** Opening Source material block **

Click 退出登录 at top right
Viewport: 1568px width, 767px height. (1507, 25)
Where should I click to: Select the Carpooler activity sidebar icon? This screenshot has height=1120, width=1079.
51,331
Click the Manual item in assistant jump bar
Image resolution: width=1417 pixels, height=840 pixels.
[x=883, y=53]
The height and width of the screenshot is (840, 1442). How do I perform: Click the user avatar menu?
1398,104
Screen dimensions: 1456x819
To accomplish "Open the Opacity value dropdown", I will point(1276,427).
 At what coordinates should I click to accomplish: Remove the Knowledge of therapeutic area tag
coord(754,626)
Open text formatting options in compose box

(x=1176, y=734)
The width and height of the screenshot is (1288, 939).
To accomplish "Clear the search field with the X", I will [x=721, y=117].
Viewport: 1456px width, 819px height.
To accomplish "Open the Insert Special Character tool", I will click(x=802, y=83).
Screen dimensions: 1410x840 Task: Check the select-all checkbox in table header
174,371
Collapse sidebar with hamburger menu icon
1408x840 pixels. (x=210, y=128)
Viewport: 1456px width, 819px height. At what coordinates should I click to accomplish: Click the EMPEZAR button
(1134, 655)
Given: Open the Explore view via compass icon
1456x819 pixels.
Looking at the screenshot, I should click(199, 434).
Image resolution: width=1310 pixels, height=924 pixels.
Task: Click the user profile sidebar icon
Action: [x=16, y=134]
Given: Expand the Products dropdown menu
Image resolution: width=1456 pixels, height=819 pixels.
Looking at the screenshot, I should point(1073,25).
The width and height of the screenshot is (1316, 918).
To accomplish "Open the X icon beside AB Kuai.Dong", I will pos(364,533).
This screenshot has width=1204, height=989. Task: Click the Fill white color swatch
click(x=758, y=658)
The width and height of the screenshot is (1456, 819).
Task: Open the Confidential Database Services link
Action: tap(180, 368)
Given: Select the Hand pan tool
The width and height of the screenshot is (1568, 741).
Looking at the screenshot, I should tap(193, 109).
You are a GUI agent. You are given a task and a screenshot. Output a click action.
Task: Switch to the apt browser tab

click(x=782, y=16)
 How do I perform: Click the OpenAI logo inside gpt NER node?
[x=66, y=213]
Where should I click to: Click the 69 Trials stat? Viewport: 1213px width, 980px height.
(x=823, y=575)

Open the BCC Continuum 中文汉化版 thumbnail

** Closing Source material block **

**Exercise prompt**
When a line contains the string "dropdown", copy it from the records.

**Response area**
To accomplish "Open the Opacity value dropdown", I will point(1276,427).
Given: Expand the Products dropdown menu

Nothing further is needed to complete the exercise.